DOES BAPTISM SAVE?
Curtis H. Lydic
Recently we have received a number of comments from
readers about the allusions to baptism made in Restoration
Review articles. These comments have all been
of a somewhat critical nature, made by people who feel that we should
be careful about making it sound as though baptism has something to
do with salvation. One sister writes, “All who have been born
again, not of the flesh but of the Spirit, are Christians. The Bible
tells us that there is one Lord, one faith, and one baptism. We are
not able to receive the good things of God until we have been born of
the Spirit. Baptism is an earthly witness. If water baptism saved a
person there would be two baptisms.”
Our experience has taught us that we are often wrong,
and we have found it necessary to adjust our views a number of times
when we were shown the more perfect way. We are willing to listen to
and consider the arguments of our Christian friends who feel that
water baptism receives undue emphasis in our teaching, but we feel
that it is not enough to be told that we are wrong; we will have to
see “the more perfect way.” The sister quoted above
speaks of the “birth of the Spirit,” but not of the birth
of “the water and the Spirit,” of John 3. She speaks of
both the birth of the Spirit and of water baptism, but says that if
we were saved by water baptism there would be two baptisms. If she
has in mind the “baptism of the Spirit” when she speaks
of the new birth, and distinguishes that from water baptism, then it
would seem that there are two baptisms anyway, whether water baptism
saves or not. What I want to know, if water baptism has nothing to do
with salvation, is what to do with all those passages which place
emphasis upon it. I don’t believe that members of the Church of
Christ are wholly responsible for the fuss about baptism; the
apostles made some fuss about it themselves. An example is in Acts
19: 1-7. Why did Paul bother these people about baptism if it has no
part in salvation? And, again, what does Paul mean by saying that “we
are baptized into Christ” (Rom. 6: 3) ? And why would Peter
say, “Baptism . . . now saves you. . . “ (1 Peter 3:21)
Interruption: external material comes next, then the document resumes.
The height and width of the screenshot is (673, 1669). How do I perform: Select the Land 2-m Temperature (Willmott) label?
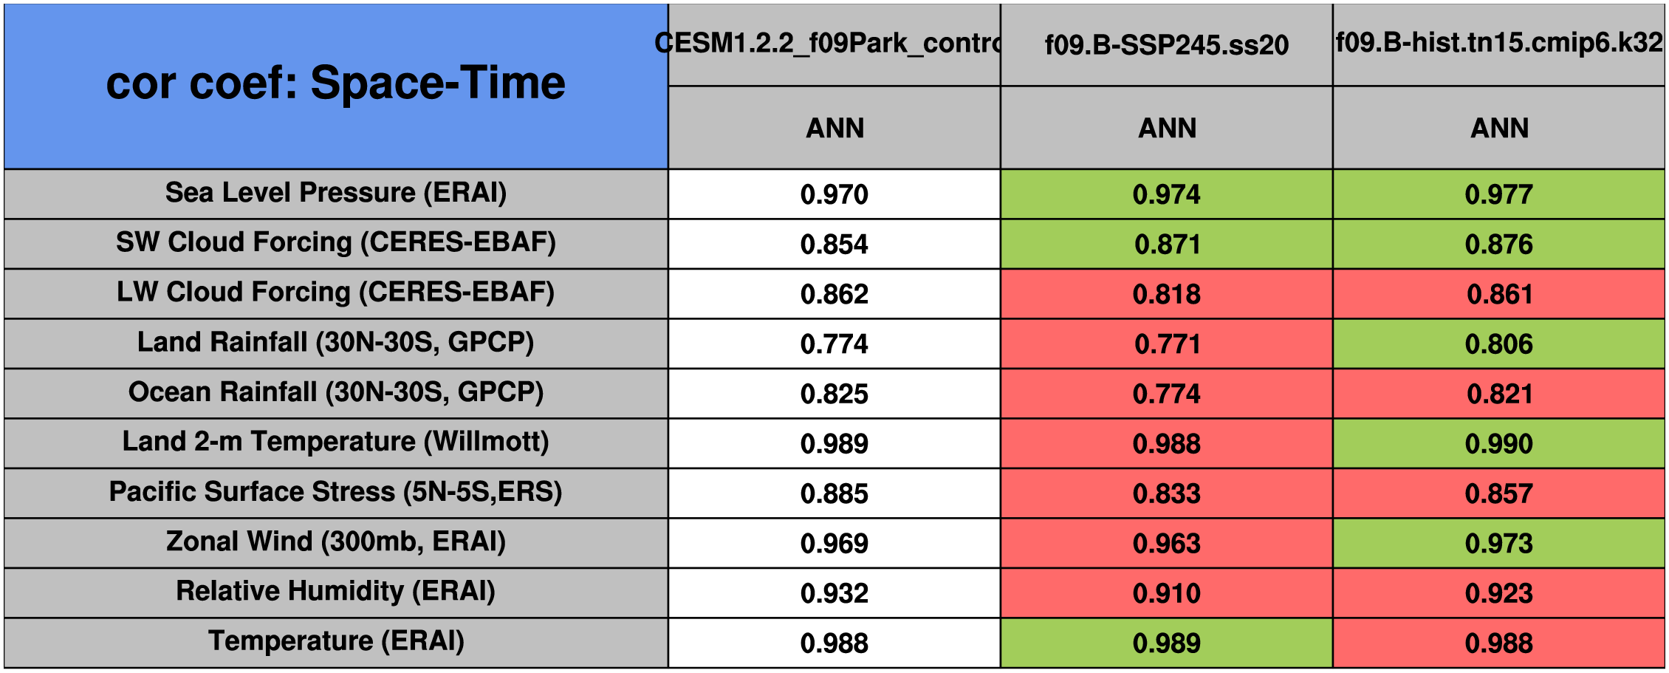pyautogui.click(x=336, y=442)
We of Restoration Review strongly
recommend that members of the Church of Christ give Baptists and
others who hold views different from ours the benefit of every doubt,
and not suspect them of being deliberately or carelessly stubborn.
Surely we are not out of order to ask the same consideration from our
Baptist friends and others who disagree with us about baptism. We are
not just trying to be difficult when we maintain that baptism is
necessary; but we can see no alternative conclusion in view of the
statements made about baptism in the New Testament. We do not wish to
rob the concept of Grace of any of its power, and we do not pretend
that salvation is made possible by anything but Grace; but we believe
that it is possible to conceive of baptism’s being necessary
without salvation’s being based upon it. There is a fundamental
difference between cause and condition. Grace is the cause, but
baptism seems to be one of the conditions, as are love, and faith.
What else are we to make of the numerous and elaborate references to
it which are to be found in the Word of God?